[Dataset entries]
※

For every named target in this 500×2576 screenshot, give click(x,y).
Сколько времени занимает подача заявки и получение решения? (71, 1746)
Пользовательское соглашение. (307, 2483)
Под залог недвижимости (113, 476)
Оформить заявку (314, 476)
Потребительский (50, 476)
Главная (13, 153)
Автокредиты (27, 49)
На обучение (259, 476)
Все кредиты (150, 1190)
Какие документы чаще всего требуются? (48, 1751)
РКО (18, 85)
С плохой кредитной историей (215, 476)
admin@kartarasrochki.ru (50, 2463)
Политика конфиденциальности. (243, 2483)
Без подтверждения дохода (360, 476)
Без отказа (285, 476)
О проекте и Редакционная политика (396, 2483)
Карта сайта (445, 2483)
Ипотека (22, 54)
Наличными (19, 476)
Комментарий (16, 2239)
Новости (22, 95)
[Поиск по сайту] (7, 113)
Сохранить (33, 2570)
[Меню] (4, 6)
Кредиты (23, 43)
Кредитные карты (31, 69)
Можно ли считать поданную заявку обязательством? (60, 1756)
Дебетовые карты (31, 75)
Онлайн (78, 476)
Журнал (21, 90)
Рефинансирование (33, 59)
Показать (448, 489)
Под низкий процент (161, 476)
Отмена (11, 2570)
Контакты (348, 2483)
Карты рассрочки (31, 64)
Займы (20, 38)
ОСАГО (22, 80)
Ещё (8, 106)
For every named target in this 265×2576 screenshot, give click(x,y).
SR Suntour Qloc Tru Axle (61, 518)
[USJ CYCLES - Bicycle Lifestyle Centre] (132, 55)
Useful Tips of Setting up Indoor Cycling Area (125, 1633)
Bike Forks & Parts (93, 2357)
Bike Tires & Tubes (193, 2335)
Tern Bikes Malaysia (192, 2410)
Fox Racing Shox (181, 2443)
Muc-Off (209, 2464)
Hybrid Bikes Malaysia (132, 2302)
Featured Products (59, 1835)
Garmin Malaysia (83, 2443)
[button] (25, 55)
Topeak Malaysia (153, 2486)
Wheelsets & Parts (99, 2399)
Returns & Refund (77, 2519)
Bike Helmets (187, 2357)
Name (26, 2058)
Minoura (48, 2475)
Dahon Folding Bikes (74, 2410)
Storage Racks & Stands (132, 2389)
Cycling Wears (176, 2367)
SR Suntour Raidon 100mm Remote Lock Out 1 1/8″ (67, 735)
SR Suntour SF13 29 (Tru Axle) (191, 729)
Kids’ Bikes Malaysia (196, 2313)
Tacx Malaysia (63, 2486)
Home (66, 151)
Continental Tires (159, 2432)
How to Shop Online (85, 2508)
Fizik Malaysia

※

Exercise objective -> What do the lines above say from the one containing "Topeak Malaysia (153, 2486)" down to the one containing "SR Suntour SF13 29 (Tru Axle) (191, 729)"? Return them exactly, both end lines included, and only them.

Exercise answer ->
Topeak Malaysia (153, 2486)
Wheelsets & Parts (99, 2399)
Returns & Refund (77, 2519)
Bike Helmets (187, 2357)
Name (26, 2058)
Minoura (48, 2475)
Dahon Folding Bikes (74, 2410)
Storage Racks & Stands (132, 2389)
Cycling Wears (176, 2367)
SR Suntour Raidon 100mm Remote Lock Out 1 1/8″ (67, 735)
SR Suntour SF13 29 (Tru Axle) (191, 729)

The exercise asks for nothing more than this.